- **INSTRUCTIONS FOR THE TASK**: The full listing should be written out verbatim, and its images should be dropped.

- **DATA FOR THIS TASK**:
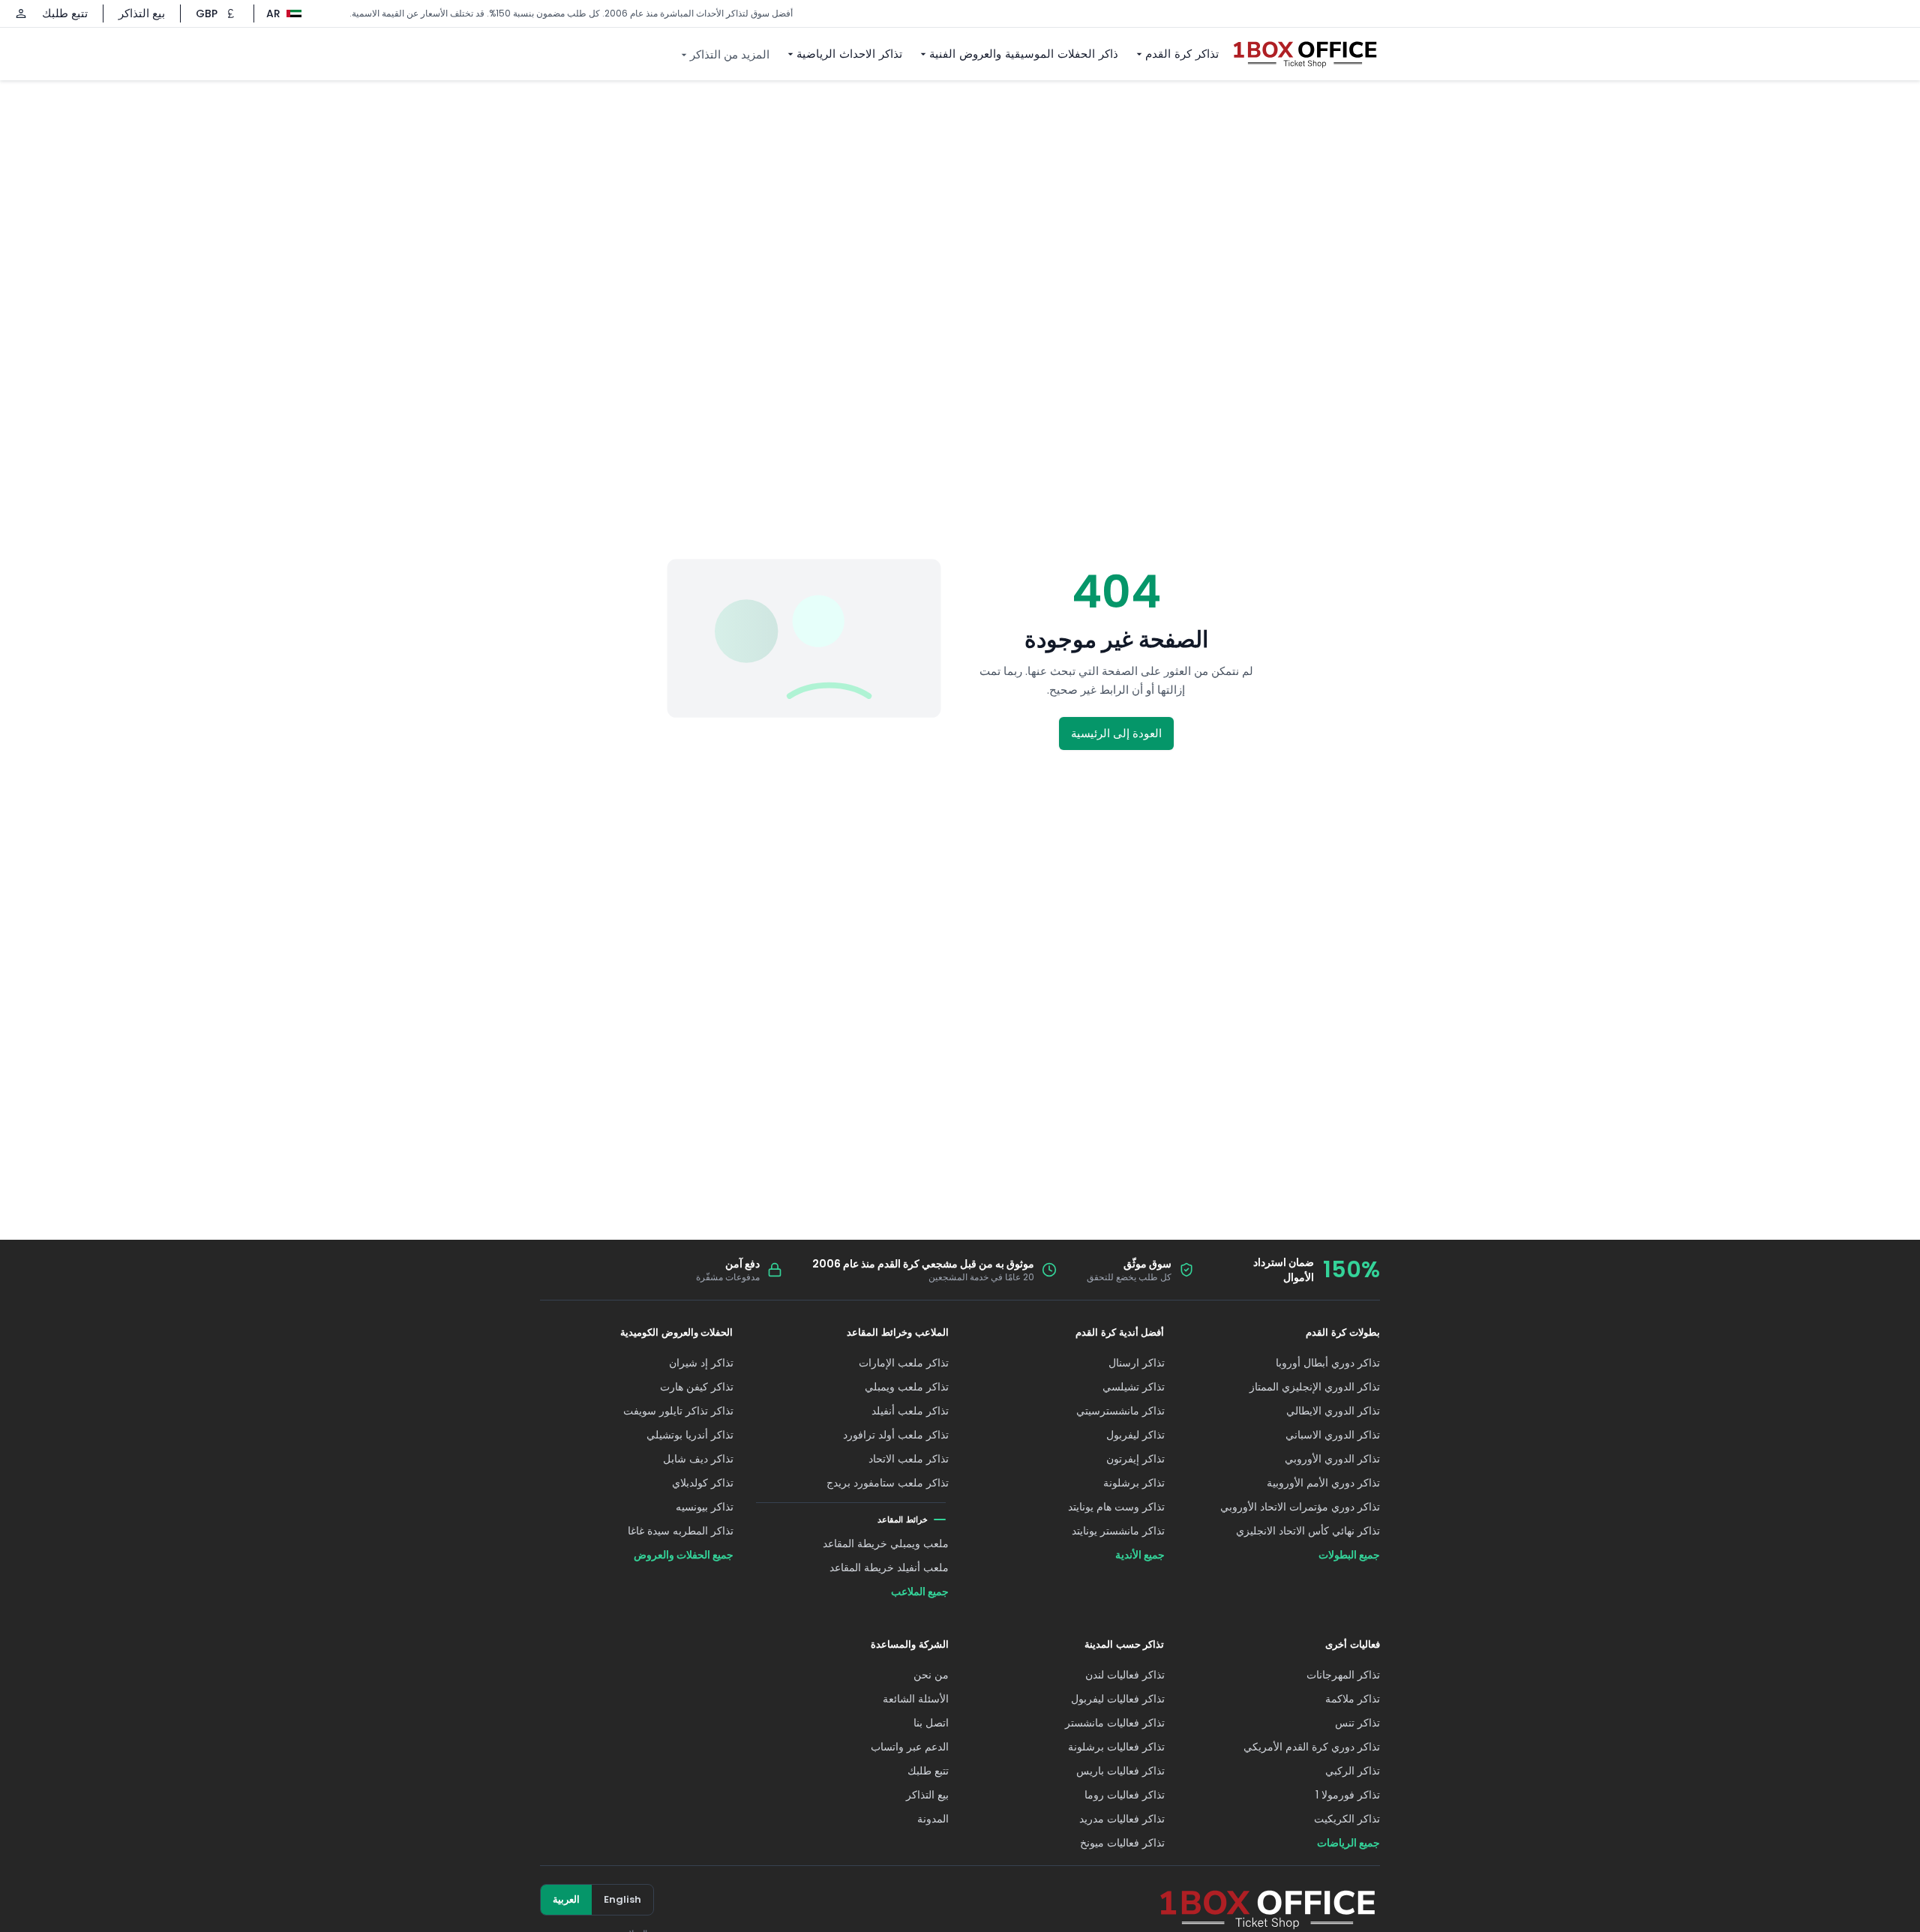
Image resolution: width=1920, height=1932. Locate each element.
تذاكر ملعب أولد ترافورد (896, 1434)
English (622, 1899)
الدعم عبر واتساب (910, 1746)
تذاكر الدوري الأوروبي (1332, 1458)
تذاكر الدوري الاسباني (1333, 1434)
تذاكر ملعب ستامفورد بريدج (887, 1482)
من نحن (931, 1674)
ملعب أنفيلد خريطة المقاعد (889, 1567)
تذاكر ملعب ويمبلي (907, 1386)
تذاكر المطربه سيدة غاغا (681, 1530)
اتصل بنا (931, 1722)
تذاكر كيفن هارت (697, 1386)
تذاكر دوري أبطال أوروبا (1328, 1362)
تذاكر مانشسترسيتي (1120, 1410)
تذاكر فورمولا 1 (1348, 1794)
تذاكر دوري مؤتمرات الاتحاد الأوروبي (1300, 1506)
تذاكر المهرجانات (1343, 1674)
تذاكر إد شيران (701, 1362)
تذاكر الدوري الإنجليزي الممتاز (1315, 1386)
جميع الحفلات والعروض (684, 1554)
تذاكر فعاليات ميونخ (1122, 1842)
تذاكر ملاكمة (1352, 1698)
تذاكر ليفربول (1135, 1434)
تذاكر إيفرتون (1135, 1458)
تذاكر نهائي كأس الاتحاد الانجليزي (1308, 1530)
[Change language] (291, 13)
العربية (566, 1899)
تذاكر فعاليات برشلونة (1116, 1746)
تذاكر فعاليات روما (1124, 1794)
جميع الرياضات (1348, 1842)
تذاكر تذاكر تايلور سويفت (678, 1410)
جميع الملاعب (920, 1591)
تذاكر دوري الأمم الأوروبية (1323, 1482)
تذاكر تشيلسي (1133, 1386)
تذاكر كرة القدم (1182, 54)
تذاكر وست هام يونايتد (1116, 1506)
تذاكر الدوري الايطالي (1333, 1410)
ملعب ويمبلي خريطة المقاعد (886, 1543)
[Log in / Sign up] (21, 13)
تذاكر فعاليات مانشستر (1115, 1722)
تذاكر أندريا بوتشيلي (690, 1434)
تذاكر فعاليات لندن (1125, 1674)
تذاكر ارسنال (1136, 1362)
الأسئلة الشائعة (916, 1698)
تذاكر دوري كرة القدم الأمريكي (1312, 1746)
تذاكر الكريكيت (1347, 1818)
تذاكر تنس (1357, 1722)
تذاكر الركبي (1352, 1770)
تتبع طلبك (65, 13)
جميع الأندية (1140, 1554)
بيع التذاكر (141, 13)
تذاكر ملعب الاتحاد (908, 1458)
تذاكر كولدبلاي (703, 1482)
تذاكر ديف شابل (698, 1458)
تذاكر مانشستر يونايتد (1118, 1530)
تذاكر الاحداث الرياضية (849, 54)
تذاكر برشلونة (1134, 1482)
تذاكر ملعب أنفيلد (910, 1410)
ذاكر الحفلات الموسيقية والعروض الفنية (1023, 54)
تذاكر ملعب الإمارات (904, 1362)
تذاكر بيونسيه (705, 1506)
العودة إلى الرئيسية (1116, 733)
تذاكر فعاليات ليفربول (1118, 1698)
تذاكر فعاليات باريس (1120, 1770)
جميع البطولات (1349, 1554)
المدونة (933, 1818)
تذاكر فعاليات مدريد (1122, 1818)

- **EXPECTED OUTPUT**:
Image resolution: width=1920, height=1932. Locate each element.
تذاكر ملعب أولد ترافورد (896, 1434)
English (622, 1899)
الدعم عبر واتساب (910, 1746)
تذاكر الدوري الأوروبي (1332, 1458)
تذاكر الدوري الاسباني (1333, 1434)
تذاكر ملعب ستامفورد بريدج (887, 1482)
من نحن (931, 1674)
ملعب أنفيلد خريطة المقاعد (889, 1567)
تذاكر ملعب ويمبلي (907, 1386)
تذاكر المطربه سيدة غاغا (681, 1530)
اتصل بنا (931, 1722)
تذاكر كيفن هارت (697, 1386)
تذاكر دوري أبطال أوروبا (1328, 1362)
تذاكر مانشسترسيتي (1120, 1410)
تذاكر فورمولا 1 (1348, 1794)
تذاكر دوري مؤتمرات الاتحاد الأوروبي (1300, 1506)
تذاكر المهرجانات (1343, 1674)
تذاكر إد شيران (701, 1362)
تذاكر الدوري الإنجليزي الممتاز (1315, 1386)
جميع الحفلات والعروض (684, 1554)
تذاكر فعاليات ميونخ (1122, 1842)
تذاكر ملاكمة (1352, 1698)
تذاكر ليفربول (1135, 1434)
تذاكر إيفرتون (1135, 1458)
تذاكر نهائي كأس الاتحاد الانجليزي (1308, 1530)
[Change language] (291, 13)
العربية (566, 1899)
تذاكر فعاليات برشلونة (1116, 1746)
تذاكر فعاليات روما (1124, 1794)
جميع الرياضات (1348, 1842)
تذاكر تذاكر تايلور سويفت (678, 1410)
جميع الملاعب (920, 1591)
تذاكر دوري الأمم الأوروبية (1323, 1482)
تذاكر تشيلسي (1133, 1386)
تذاكر كرة القدم (1182, 54)
تذاكر وست هام يونايتد (1116, 1506)
تذاكر الدوري الايطالي (1333, 1410)
ملعب ويمبلي خريطة المقاعد (886, 1543)
[Log in / Sign up] (21, 13)
تذاكر فعاليات مانشستر (1115, 1722)
تذاكر أندريا بوتشيلي (690, 1434)
تذاكر فعاليات لندن (1125, 1674)
تذاكر ارسنال (1136, 1362)
الأسئلة الشائعة (916, 1698)
تذاكر دوري كرة القدم الأمريكي (1312, 1746)
تذاكر الكريكيت (1347, 1818)
تذاكر تنس (1357, 1722)
تذاكر الركبي (1352, 1770)
تتبع طلبك (65, 13)
جميع الأندية (1140, 1554)
بيع التذاكر (141, 13)
تذاكر ملعب الاتحاد (908, 1458)
تذاكر كولدبلاي (703, 1482)
تذاكر ديف شابل (698, 1458)
تذاكر مانشستر يونايتد (1118, 1530)
تذاكر الاحداث الرياضية (849, 54)
تذاكر برشلونة (1134, 1482)
تذاكر ملعب أنفيلد (910, 1410)
ذاكر الحفلات الموسيقية والعروض الفنية (1023, 54)
تذاكر ملعب الإمارات (904, 1362)
تذاكر بيونسيه (705, 1506)
العودة إلى الرئيسية (1116, 733)
تذاكر فعاليات ليفربول (1118, 1698)
تذاكر فعاليات باريس (1120, 1770)
جميع البطولات (1349, 1554)
المدونة (933, 1818)
تذاكر فعاليات مدريد (1122, 1818)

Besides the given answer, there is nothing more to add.